Section: Software

Perception Tools

Participants : David Filliat [correspondant] , Natalia Lyubova.

Perception Abstraction Engine

Participants : David Filliat [correspondant] , Natalia Lyubova.

PAE (Perception Abstraction Engine) is a C++ library developed to provide a uniform interface to existing visual feature detector such as SIFT, SURF, MSER, superpixels, etc... Its main goal is to be able to use these various feature detectors in a "bag of feature" approach for applications such as robot localisation and object recognition. Several approach are also implemented for the visual vocabularies, in particular the fast incremental vocabularies developed in the team.

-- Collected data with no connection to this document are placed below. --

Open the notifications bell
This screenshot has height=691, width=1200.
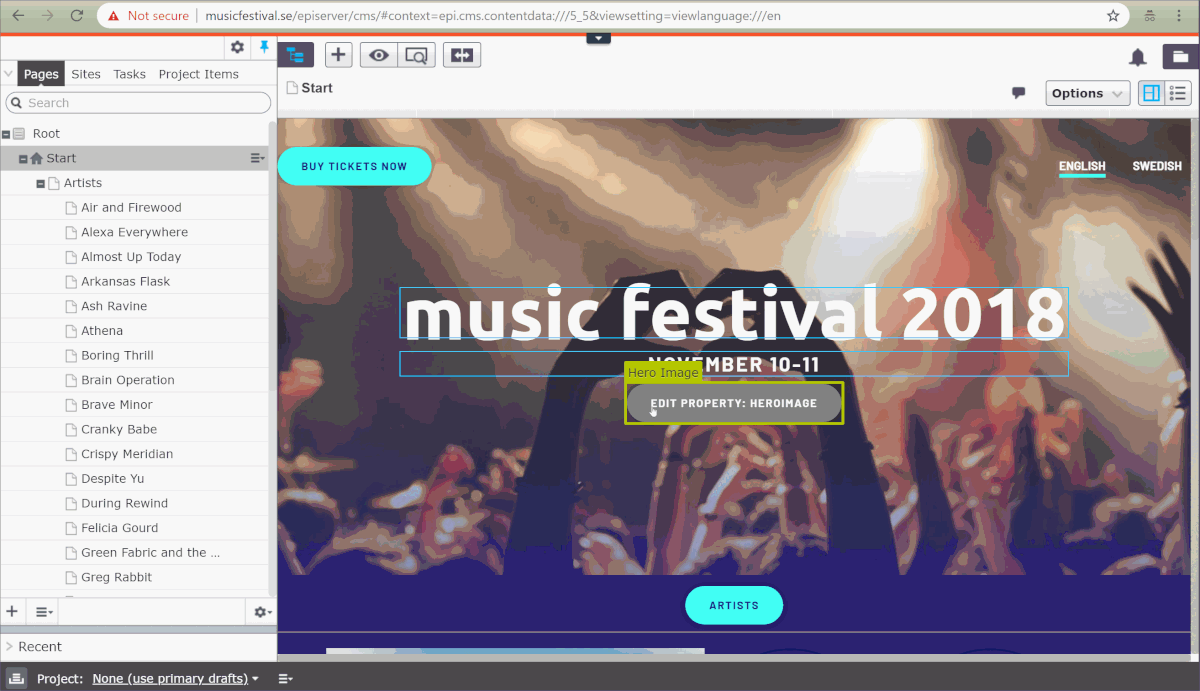(x=1138, y=57)
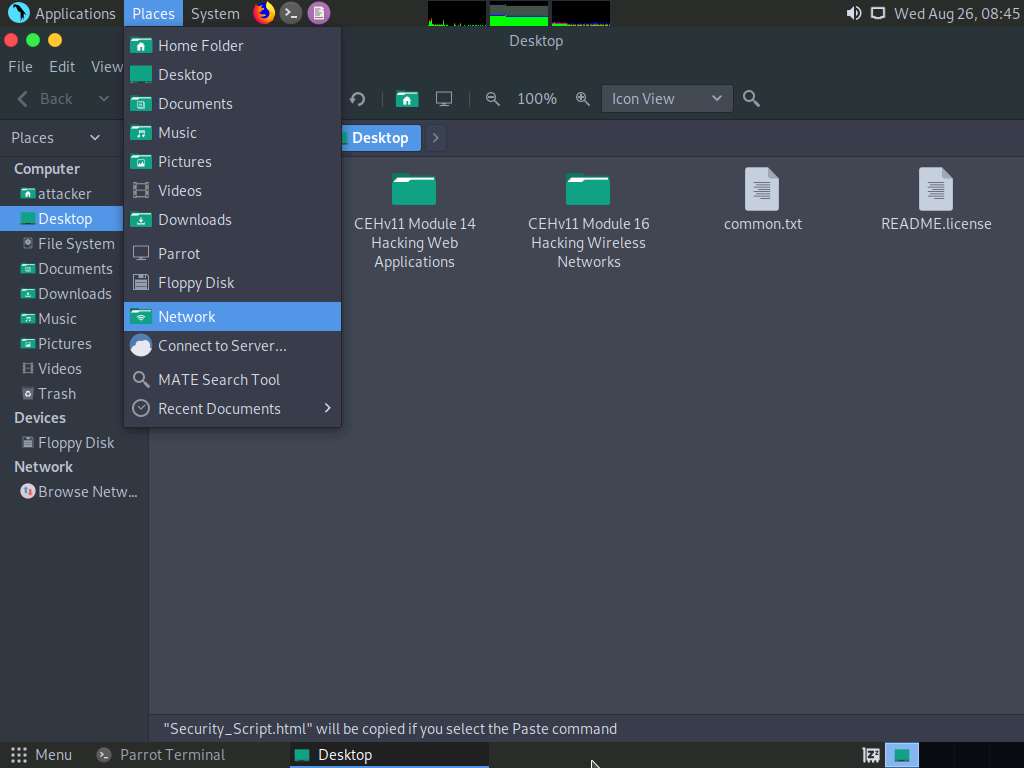Zoom out using the magnifier-minus icon

click(492, 99)
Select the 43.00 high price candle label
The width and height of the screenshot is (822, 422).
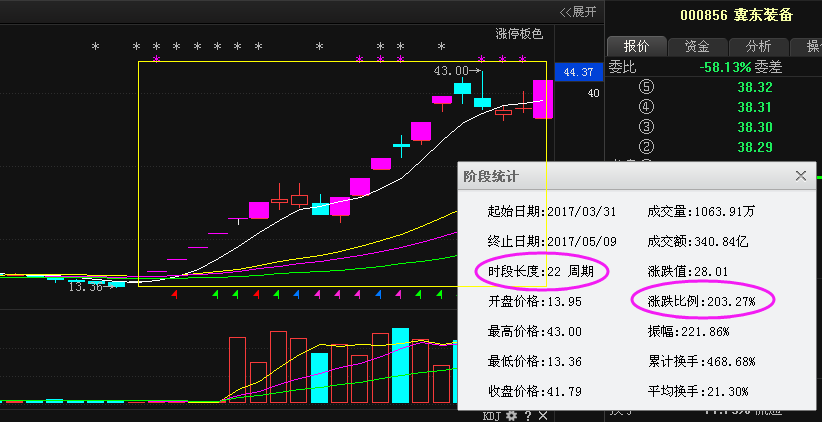tap(450, 71)
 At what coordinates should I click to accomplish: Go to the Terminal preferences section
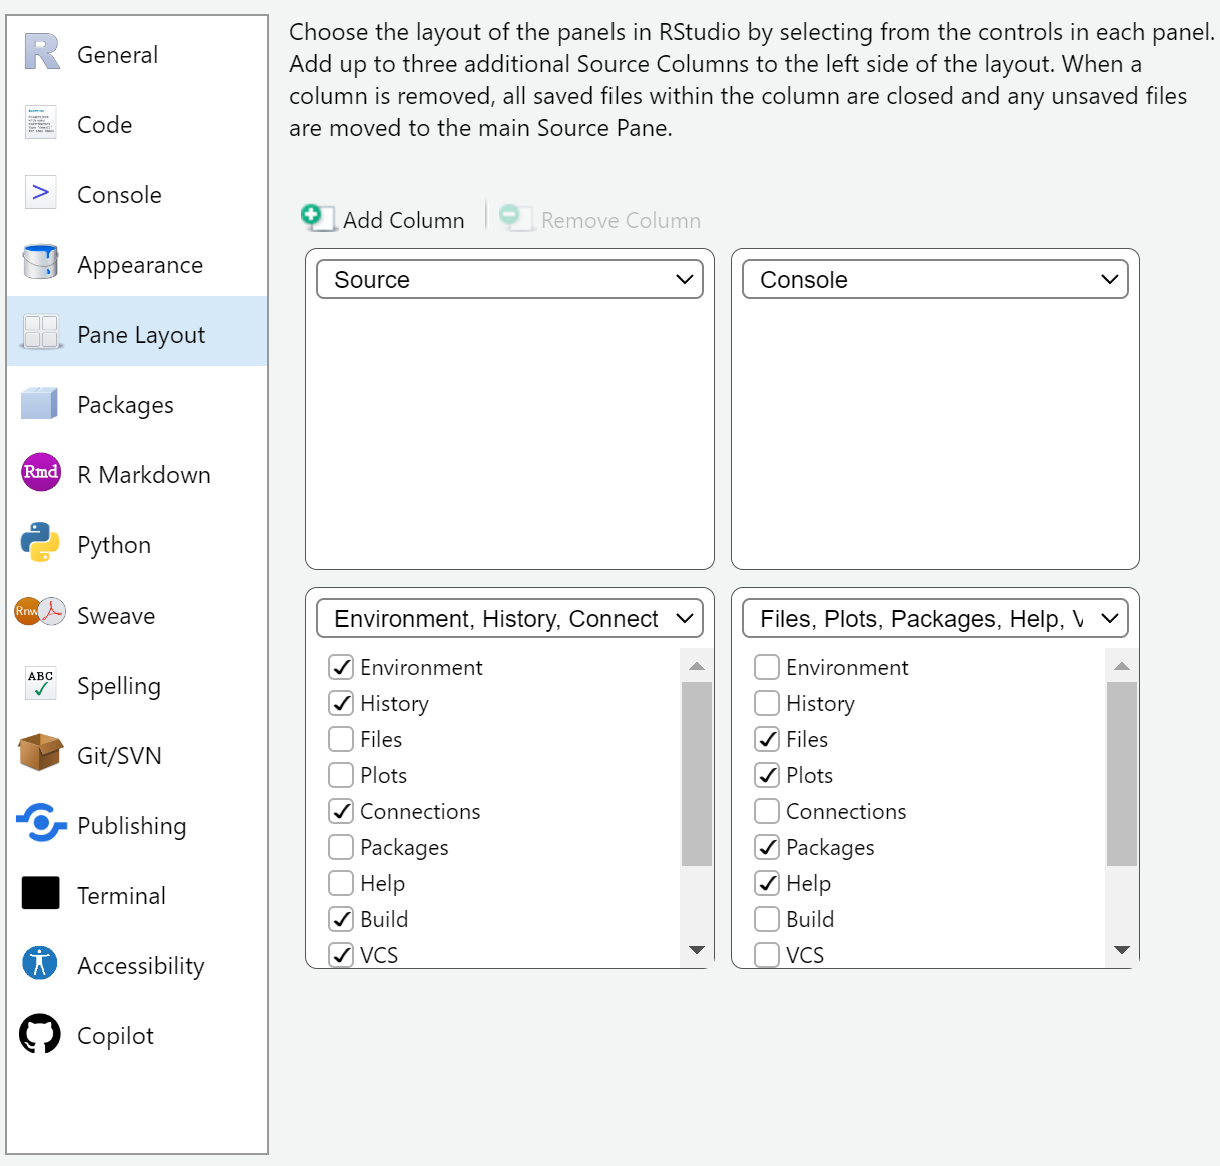click(x=121, y=896)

The library provide common C++ interfaces to feature detectors, visual features and visual vocabularies. A factory approach make it possible to change the feature detectors and visual vocabularies types and parameters through configuration strings, without the need to recompile. Some applications are also included in the library, in particular topological robot localization (room recognition) and visual object recognition. An Urbi interface is also provided for these modules.

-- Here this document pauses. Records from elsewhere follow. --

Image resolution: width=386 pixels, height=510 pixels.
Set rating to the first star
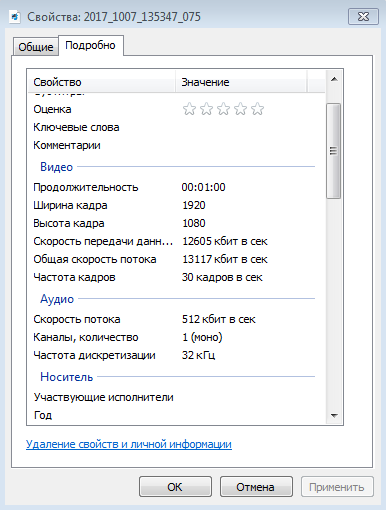point(189,109)
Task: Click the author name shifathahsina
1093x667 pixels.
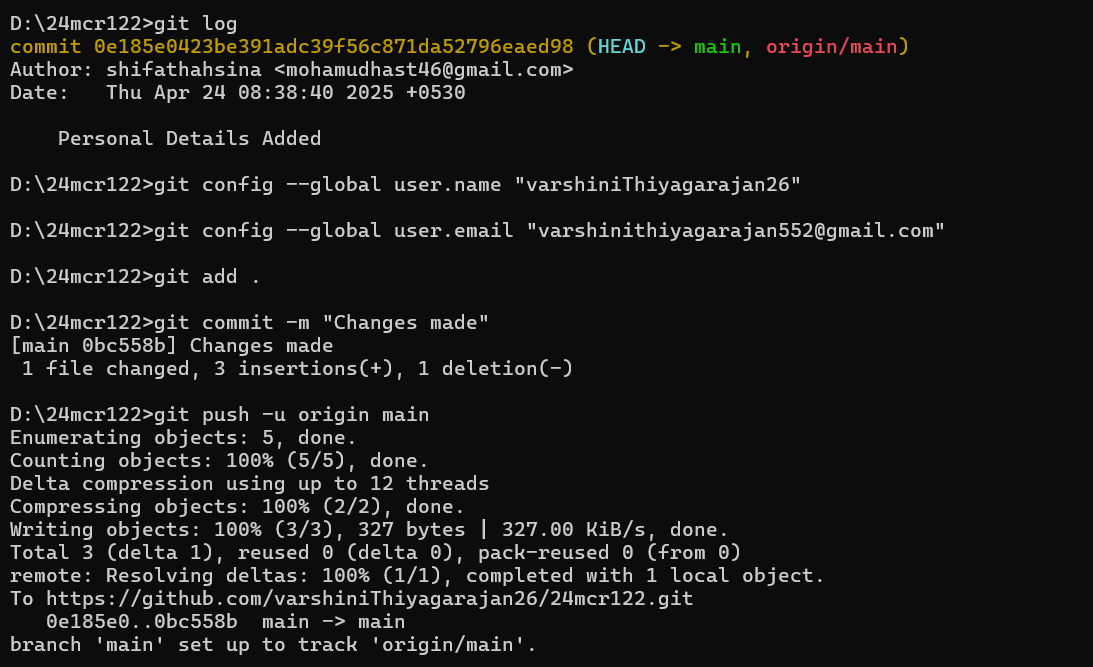Action: tap(183, 70)
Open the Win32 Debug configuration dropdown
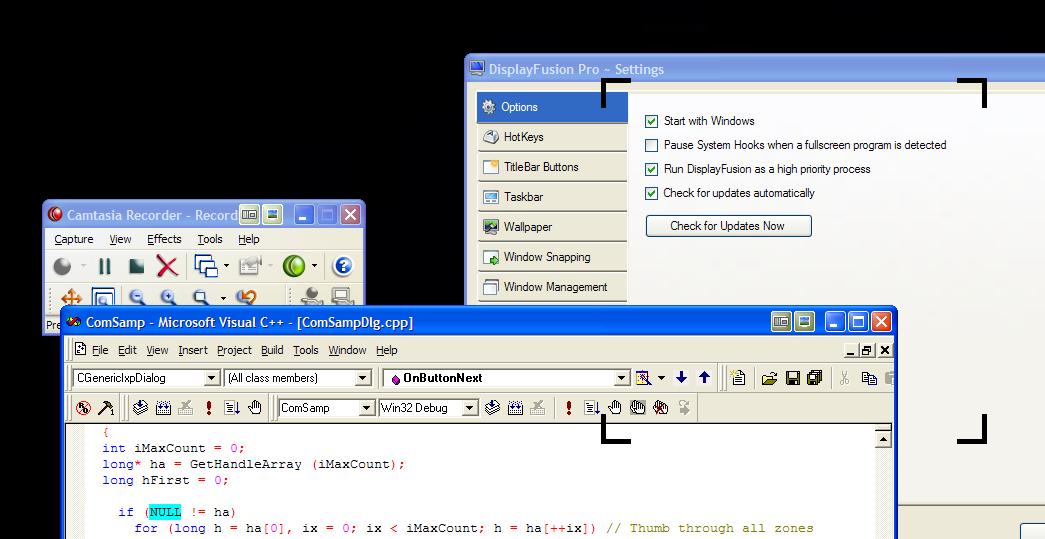The image size is (1045, 539). [470, 408]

Incremental object discovery

Participants : Natalia Lyubova [correspondant] , David Filliat.

This software makes it possible to detect, model and recognize objects in a scenario of interaction between a humanoid robot and a human teacher. It is based either on standard images, or on the kinect camera to take advantage of the depth information. The software is written in C++ and relies mainly on PAE and OpenCV.

The software implements several modules: candidate object segmentation based on motion information, keypoint-based object tracking, incremental object model construction integrating multiple features (keypoints + superpixels) and object categorisation based on mutual information with robot motors (making it possible to segment robot parts, objects and humans).

Figure 1. System Overview of the Incremental object discovery Software.